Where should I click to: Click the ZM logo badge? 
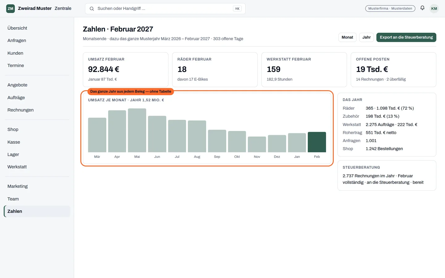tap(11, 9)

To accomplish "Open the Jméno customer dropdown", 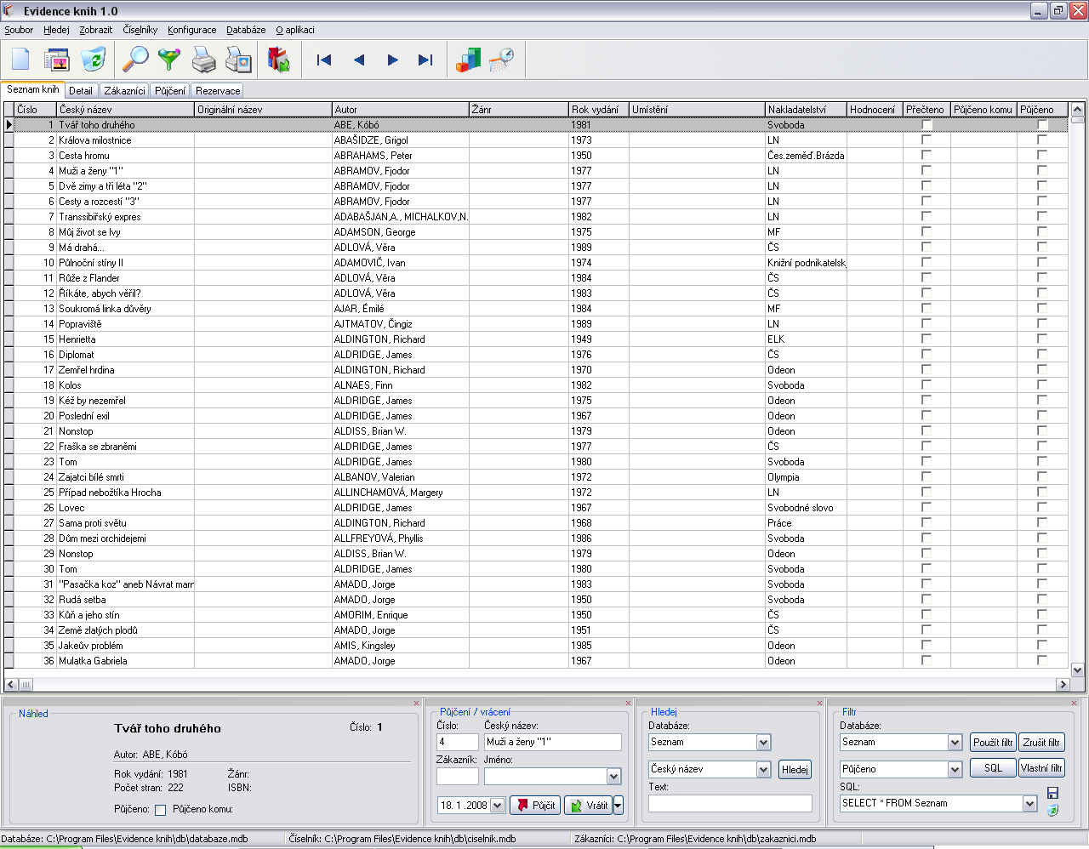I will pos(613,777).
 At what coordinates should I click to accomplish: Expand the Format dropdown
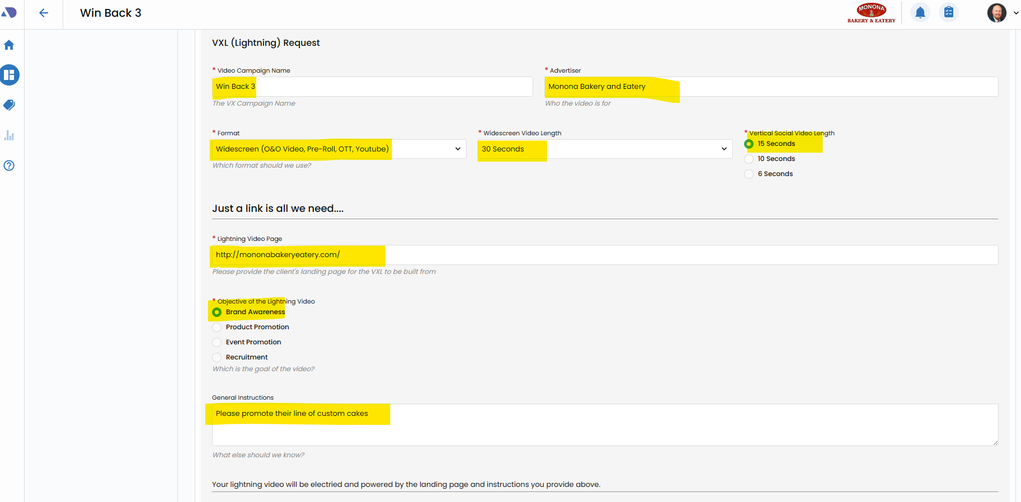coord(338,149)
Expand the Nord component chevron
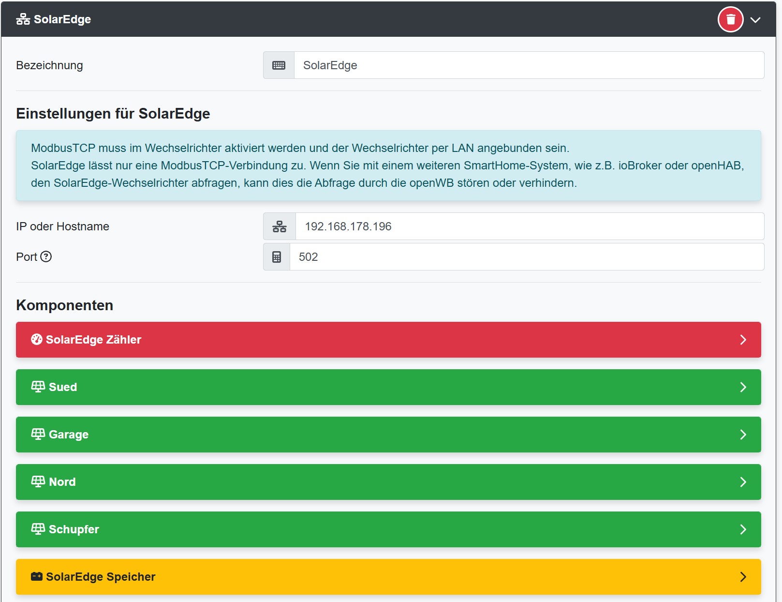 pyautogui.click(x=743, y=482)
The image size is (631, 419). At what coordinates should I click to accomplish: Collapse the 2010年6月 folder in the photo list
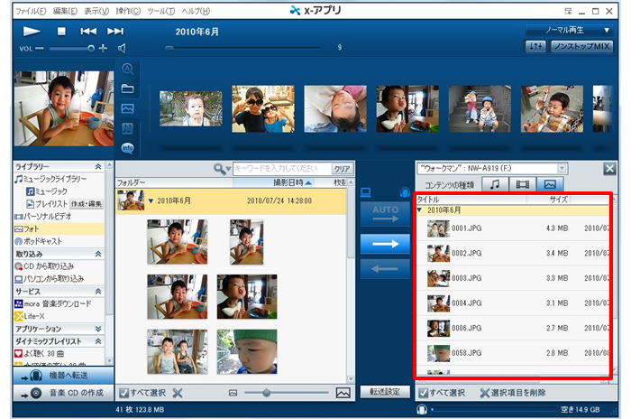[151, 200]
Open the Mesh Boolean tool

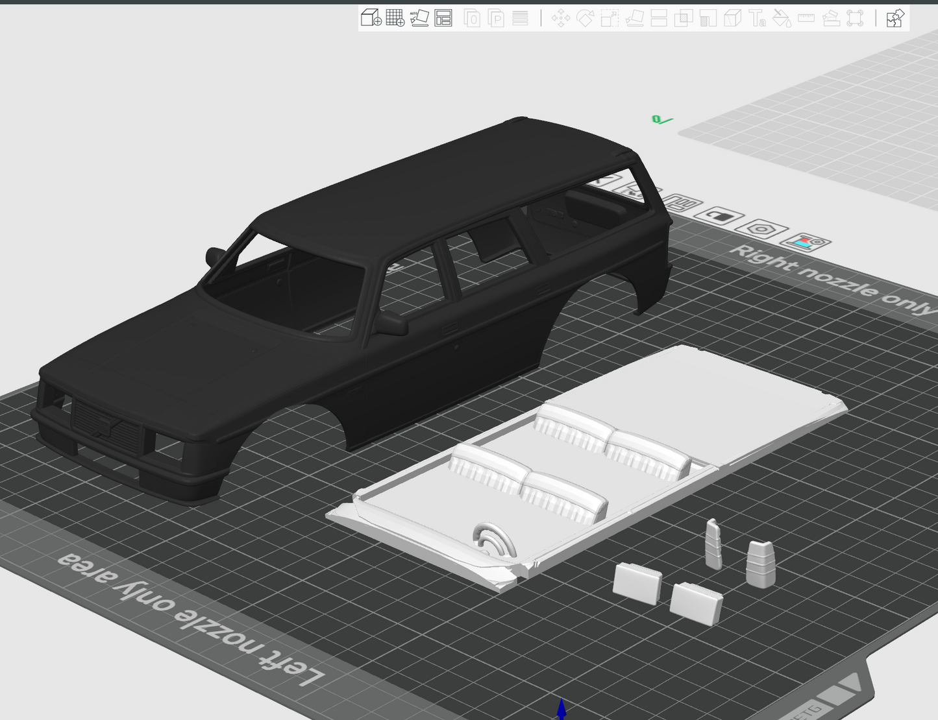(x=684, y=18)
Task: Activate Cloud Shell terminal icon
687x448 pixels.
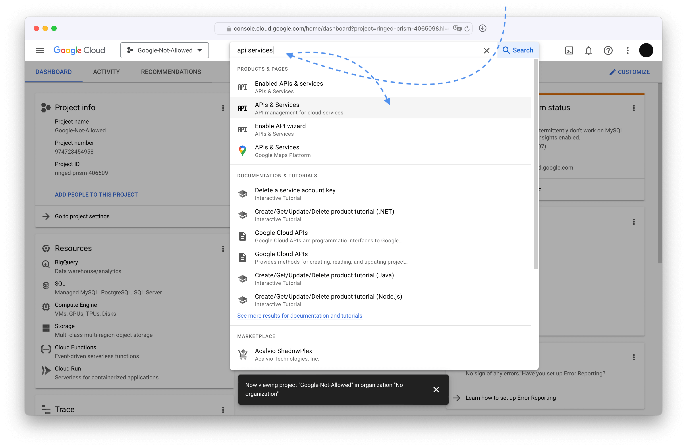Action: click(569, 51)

Work instructions - Which lines in the items above contain the word "Expand", with case counting? List each such line in full.

Final result -
 At what coordinates should I click to accomplish: Expand the Format dropdown
Expand the Nord component chevron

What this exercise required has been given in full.